Task material
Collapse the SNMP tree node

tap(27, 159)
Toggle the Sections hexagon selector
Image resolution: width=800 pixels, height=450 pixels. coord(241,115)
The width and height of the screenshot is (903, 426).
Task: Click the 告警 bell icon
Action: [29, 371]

Task
Please write the listing out again, matching each line exactly.

Answer space
Collapse the SNMP tree node

tap(27, 159)
Toggle the Sections hexagon selector
Image resolution: width=800 pixels, height=450 pixels. coord(241,115)
The width and height of the screenshot is (903, 426).
Task: Click the 告警 bell icon
Action: [29, 371]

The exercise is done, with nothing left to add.